Conference Biography PDF
John R. Bowen is the Dunbar-Van Cleve Professor in Arts & Sciences at Washington University in St. Louis. His books include Blaming Islam (MIT Press 2012), Can Islam Be French? Pluralism and Pragmatism in a Secularist State (Princeton UP 2009), Why the French Don’t Like Headscarves (Princeton UP 2007), and Islam, Law and Equality in Indonesia (Cambridge UP 2003). Dr. Bowen’s current research focuses on comparative social studies of Islam across the world. His own ethnographic studies take place in Indonesia, France, and England, but he works with students and colleagues with field sites across Asia, the Middle East, and Africa. Dr. Bowen’s work analyses how Muslims (judges and scholars, public figures, ordinary people) work across plural sources of norms and values, including diverse interpretations of the Islamic tradition, law codes and decisions, and local social norms.

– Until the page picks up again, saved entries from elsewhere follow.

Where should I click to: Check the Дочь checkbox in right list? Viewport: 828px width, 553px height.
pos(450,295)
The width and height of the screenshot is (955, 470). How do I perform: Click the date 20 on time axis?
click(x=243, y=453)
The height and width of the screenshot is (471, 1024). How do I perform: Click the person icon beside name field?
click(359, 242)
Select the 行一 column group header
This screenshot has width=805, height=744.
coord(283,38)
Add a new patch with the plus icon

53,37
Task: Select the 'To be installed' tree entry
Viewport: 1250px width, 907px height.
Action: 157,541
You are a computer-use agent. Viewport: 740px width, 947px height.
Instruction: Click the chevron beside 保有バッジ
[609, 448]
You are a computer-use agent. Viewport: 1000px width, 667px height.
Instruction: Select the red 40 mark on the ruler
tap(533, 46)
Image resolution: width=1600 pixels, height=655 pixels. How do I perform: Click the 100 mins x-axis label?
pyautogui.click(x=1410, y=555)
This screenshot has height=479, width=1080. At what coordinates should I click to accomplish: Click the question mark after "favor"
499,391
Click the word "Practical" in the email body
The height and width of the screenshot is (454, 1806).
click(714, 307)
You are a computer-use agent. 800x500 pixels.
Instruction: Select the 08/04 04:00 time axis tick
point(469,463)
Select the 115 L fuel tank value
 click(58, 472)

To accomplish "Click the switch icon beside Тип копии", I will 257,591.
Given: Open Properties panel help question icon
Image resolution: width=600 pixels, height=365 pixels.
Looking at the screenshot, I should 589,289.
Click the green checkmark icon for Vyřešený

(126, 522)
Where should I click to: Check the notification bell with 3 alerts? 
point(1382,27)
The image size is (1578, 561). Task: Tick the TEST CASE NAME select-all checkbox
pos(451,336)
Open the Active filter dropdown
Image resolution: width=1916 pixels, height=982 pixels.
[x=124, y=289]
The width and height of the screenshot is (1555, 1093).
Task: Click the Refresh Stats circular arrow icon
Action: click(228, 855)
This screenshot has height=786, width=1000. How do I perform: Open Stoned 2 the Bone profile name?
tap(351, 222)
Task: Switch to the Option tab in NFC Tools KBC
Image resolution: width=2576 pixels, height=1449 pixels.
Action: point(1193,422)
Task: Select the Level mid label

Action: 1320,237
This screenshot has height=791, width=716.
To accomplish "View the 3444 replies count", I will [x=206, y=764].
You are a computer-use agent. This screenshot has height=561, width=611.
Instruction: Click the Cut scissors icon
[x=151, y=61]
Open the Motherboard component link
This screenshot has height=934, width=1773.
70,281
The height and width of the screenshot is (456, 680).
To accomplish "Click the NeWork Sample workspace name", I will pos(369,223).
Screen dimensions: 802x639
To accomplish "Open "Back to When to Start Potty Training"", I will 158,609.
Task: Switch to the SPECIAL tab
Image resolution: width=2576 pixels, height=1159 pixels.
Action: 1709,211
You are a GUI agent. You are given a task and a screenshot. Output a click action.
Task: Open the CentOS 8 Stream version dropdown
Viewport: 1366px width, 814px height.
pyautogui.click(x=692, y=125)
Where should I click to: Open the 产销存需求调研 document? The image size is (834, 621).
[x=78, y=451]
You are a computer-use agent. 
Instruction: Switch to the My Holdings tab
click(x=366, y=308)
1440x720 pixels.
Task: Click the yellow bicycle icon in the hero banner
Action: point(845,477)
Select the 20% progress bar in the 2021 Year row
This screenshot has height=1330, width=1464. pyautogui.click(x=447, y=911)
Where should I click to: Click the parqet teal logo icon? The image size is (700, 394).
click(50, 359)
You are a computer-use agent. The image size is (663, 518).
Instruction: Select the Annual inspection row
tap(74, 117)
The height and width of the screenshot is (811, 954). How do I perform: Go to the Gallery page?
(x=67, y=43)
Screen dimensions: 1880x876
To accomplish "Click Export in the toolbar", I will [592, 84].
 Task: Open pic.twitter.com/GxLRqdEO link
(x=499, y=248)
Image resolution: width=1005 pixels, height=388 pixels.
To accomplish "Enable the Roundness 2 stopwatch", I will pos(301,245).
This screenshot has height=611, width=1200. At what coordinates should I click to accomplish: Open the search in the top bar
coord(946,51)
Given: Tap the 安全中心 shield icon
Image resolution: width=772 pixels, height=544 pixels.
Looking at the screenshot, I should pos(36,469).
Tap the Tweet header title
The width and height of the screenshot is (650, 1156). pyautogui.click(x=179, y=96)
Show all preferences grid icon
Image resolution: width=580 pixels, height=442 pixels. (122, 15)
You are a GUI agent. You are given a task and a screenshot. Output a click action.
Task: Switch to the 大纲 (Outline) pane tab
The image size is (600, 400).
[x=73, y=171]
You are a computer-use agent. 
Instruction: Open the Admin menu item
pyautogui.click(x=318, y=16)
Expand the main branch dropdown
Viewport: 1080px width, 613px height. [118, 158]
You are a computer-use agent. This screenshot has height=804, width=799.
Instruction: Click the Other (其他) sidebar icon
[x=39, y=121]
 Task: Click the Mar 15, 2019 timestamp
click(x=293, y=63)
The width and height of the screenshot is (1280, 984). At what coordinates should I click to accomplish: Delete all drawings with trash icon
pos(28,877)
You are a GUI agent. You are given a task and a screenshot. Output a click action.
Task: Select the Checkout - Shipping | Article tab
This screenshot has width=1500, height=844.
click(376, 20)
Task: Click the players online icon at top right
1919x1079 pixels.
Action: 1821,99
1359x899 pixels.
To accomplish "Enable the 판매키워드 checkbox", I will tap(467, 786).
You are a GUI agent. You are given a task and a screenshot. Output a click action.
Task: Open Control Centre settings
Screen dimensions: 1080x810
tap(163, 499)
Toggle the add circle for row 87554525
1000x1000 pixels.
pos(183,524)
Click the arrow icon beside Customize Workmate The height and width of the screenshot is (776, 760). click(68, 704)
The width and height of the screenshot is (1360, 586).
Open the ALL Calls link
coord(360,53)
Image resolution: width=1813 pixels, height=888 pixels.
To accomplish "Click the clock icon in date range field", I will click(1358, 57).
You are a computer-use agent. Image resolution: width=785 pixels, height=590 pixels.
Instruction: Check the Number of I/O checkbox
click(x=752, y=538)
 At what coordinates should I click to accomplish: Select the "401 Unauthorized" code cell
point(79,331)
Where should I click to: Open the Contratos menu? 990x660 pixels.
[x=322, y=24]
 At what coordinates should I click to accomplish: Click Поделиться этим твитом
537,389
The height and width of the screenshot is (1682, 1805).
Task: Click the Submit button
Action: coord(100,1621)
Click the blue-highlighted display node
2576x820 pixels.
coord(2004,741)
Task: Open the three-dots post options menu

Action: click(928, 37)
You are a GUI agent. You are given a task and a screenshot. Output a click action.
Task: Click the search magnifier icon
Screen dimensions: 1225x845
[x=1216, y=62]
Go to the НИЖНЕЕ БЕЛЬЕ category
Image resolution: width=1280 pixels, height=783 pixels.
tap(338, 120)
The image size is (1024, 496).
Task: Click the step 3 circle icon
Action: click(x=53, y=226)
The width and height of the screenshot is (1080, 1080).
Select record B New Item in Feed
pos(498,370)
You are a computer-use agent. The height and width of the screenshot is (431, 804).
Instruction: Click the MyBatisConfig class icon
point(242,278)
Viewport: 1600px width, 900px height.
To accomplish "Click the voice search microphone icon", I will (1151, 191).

Dr. Peter Mandaville is Director of the Ali Vural Ak Center for Global Islamic Studies and Associate at George Mason University. He is also a Nonresident Senior Fellow in Foreign Policy Studies at the Brookings Institution. From 2011-12 he served in government as a member of the Secretary of State’s Policy Planning Staff at the U.S. Department of State. Previous affiliations include the Pew Research Center, the Center for Strategic & International Studies, and the University of Kent at Canterbury. He has testified before congress on political Islam and consulted widely on contemporary Muslim world affairs for the government, nonprofits, and media. He is the author of Global Political Islam (Routledge, 2007) and Reimagining the Umma: Transnational Muslim Politics (Routledge, 2001) as well as the co-editor of several volumes of essays–most recently Politics From Afar: Transnational Diasporas & Networks (Columbia University Press, 2012). His research has been supported by the John D. & Catherine T. MacArthur Foundation and the Pew Research. His interests include the political economy of Islamic activism, the role of emerging powers in the developing world, and post-Western international relations.